European Union regulators ended a decade-long anti-trust dispute with computer giant Microsoft after reaching a deal that would open up new PCs to rival Internet browsers.

Brussels announced the new binding agreement that will allow computer users in Europe who buy new hardware based on Microsoft’s Windows operating system to choose which browser they want to install on their PC.

Starting in mid-March, the five-year deal will end years of massive fines backed by an EU court.
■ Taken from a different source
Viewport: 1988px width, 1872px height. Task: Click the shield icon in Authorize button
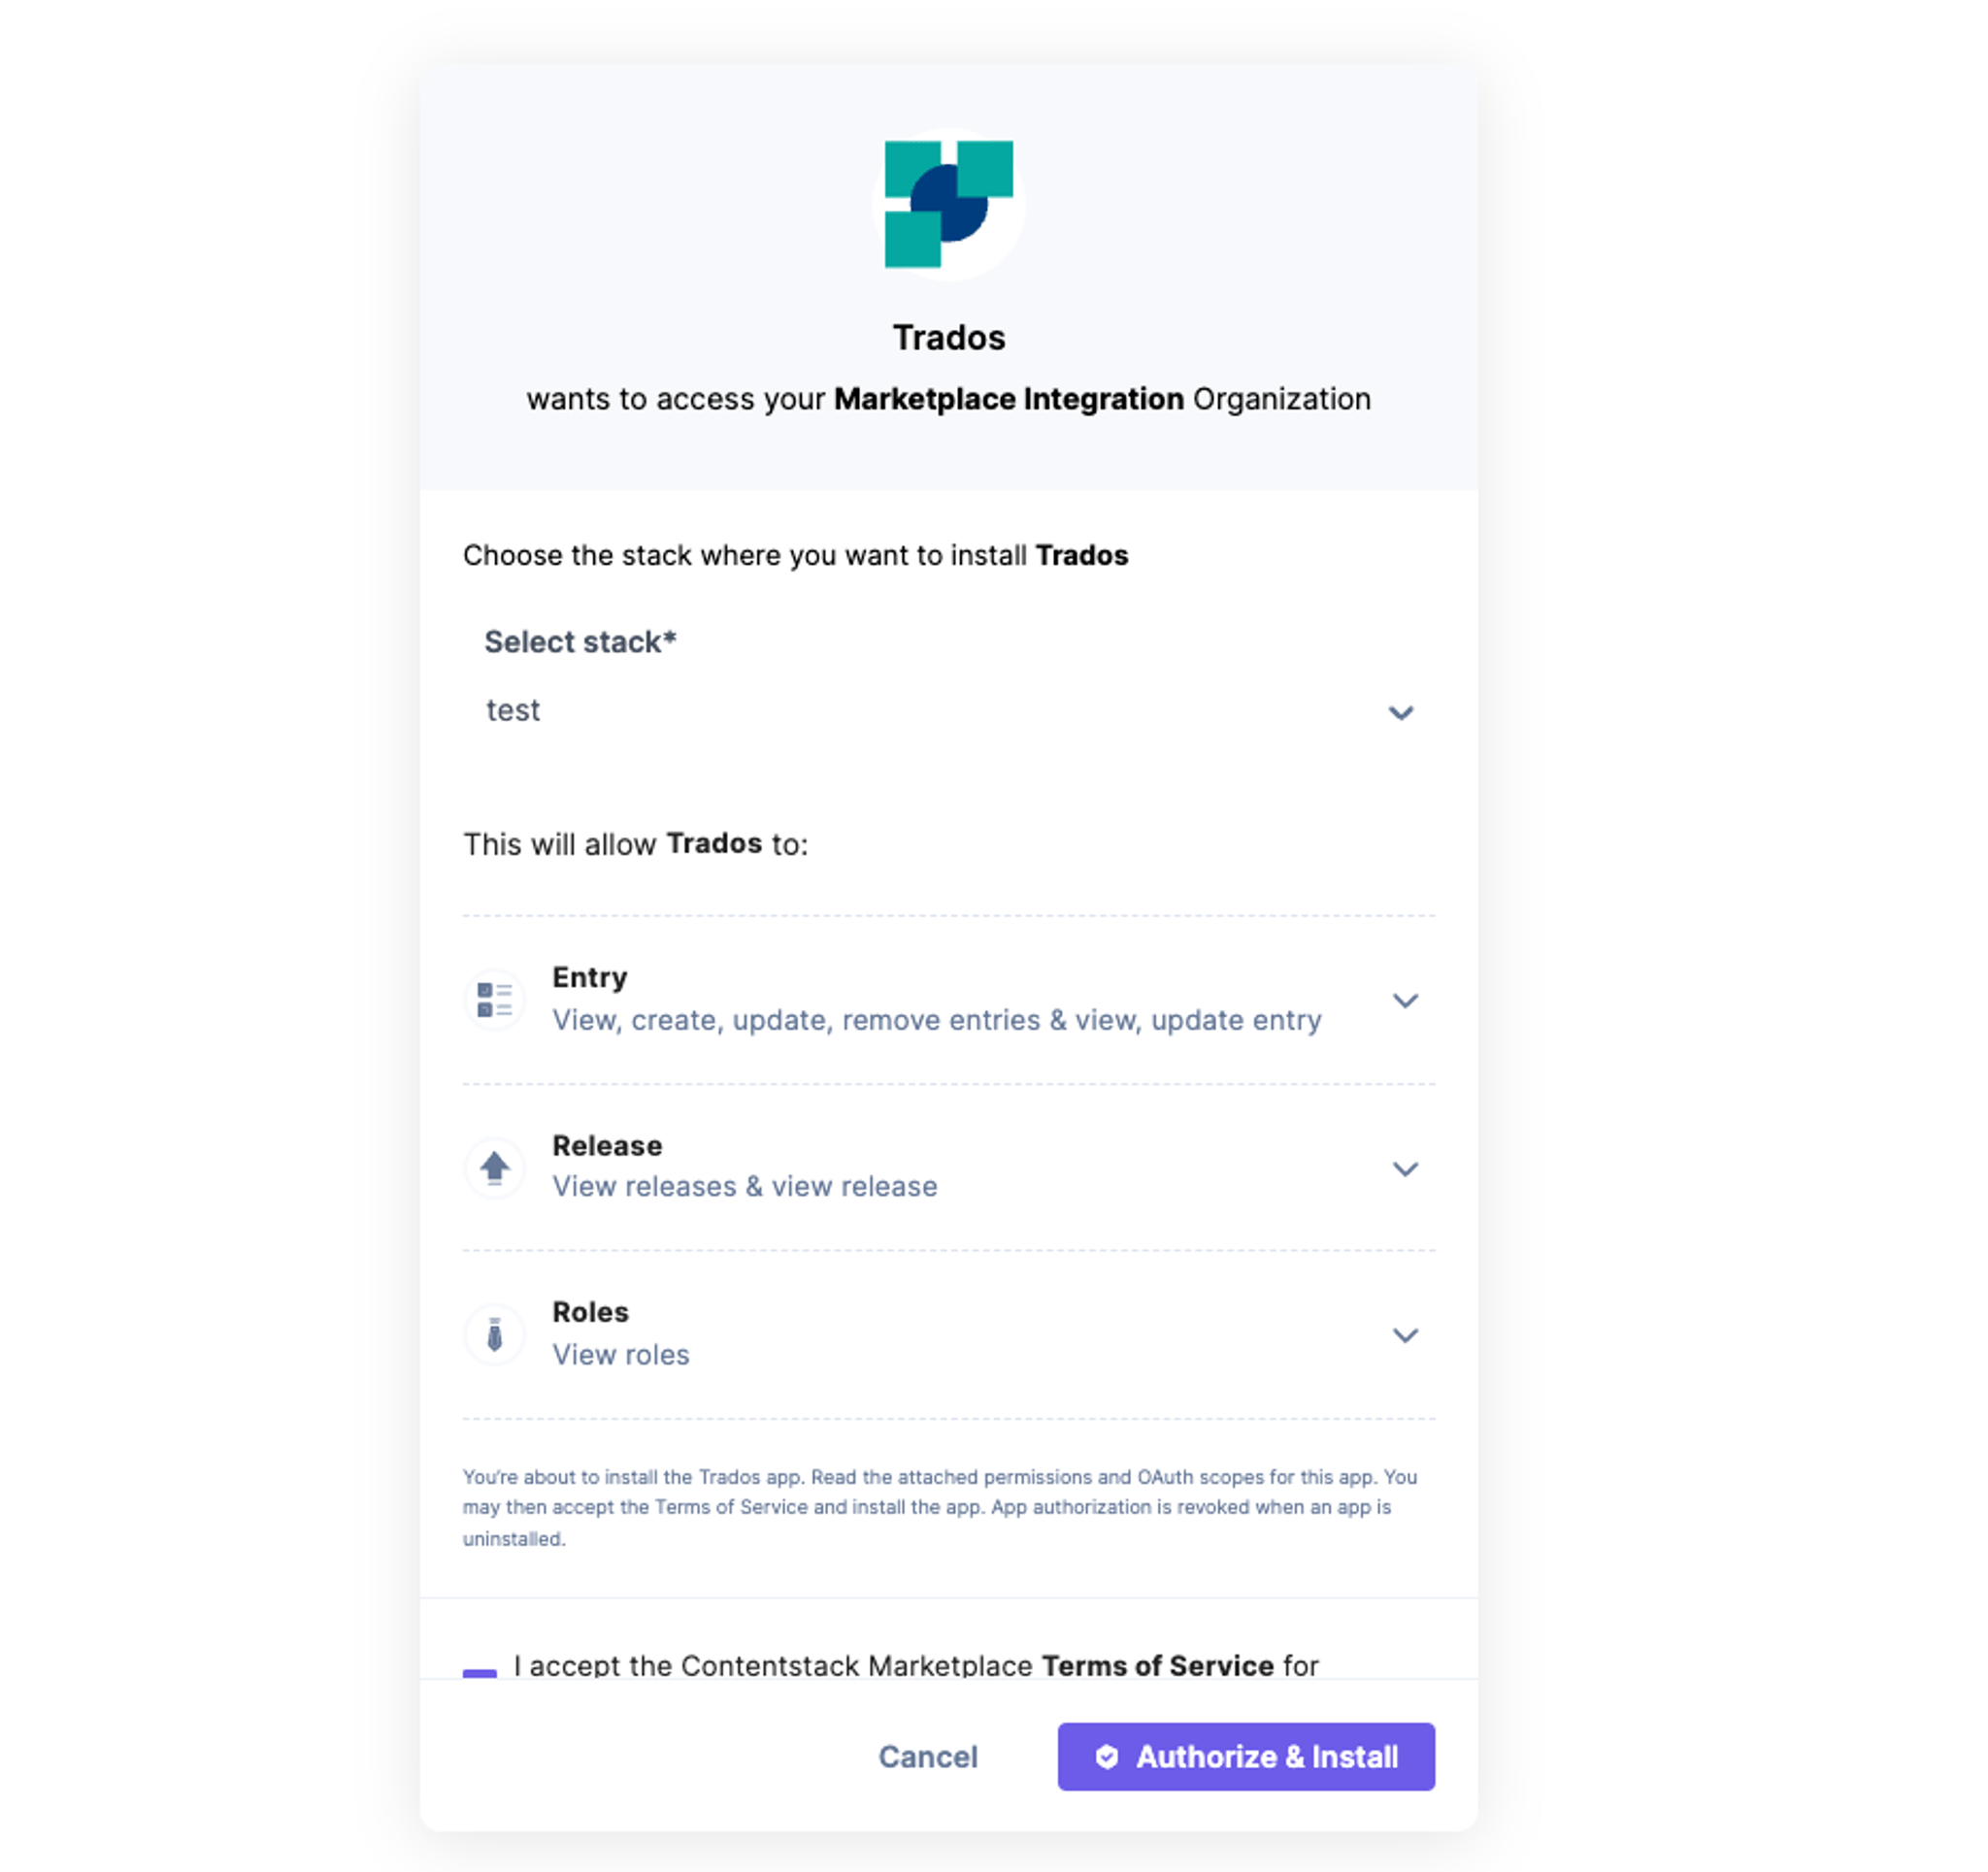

A similar undertaking on interoperability of other broad-based PC software and applications was also informally accepted.
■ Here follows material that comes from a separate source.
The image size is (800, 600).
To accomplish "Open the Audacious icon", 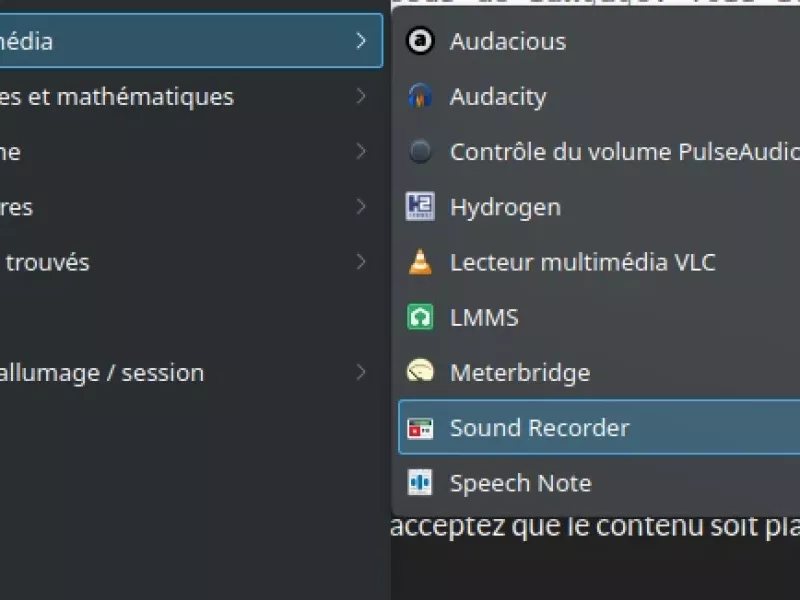I will [420, 41].
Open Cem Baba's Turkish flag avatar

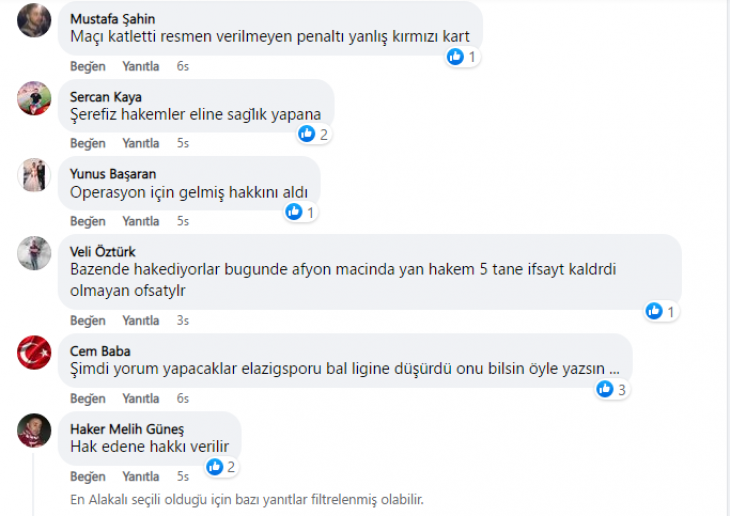(35, 352)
EU Competition Commissioner Neelie Kroes told a press conference that the decision represents “a Christmas present for hundreds of millions of Europeans.”
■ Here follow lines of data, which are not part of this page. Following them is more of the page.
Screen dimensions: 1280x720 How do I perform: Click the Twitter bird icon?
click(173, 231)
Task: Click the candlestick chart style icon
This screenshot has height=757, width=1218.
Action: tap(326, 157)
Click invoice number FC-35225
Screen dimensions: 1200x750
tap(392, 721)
When asked if outstanding competition complaints with Microsoft remain on the table, Kroes said, “Microsoft is well aware, in competition terms, what has to be avoided.”

The EU commission felt consumers were not being allowed to make an “unbiased” choice between Microsoft’s software and related applications and those of rivals including Mozilla’s Firefox, Google’s Chrome or Opera.

Now PC users across the European Economic Area, the 27 EU nations plus Iceland, Liechtenstein and Norway, will have in-built freedom of choice for five years from the agreement’s implementation in March 2010.

EU officials say the decision legally binds Microsoft to the commitments it has offered and ends the commission’s investigation into whether the company had abused its dominant position in the European marketplace.

Brussels said over 100 million new personal computers available in Europe from March will see a new “choice screen” that will greet buyers when they configure their PC for use.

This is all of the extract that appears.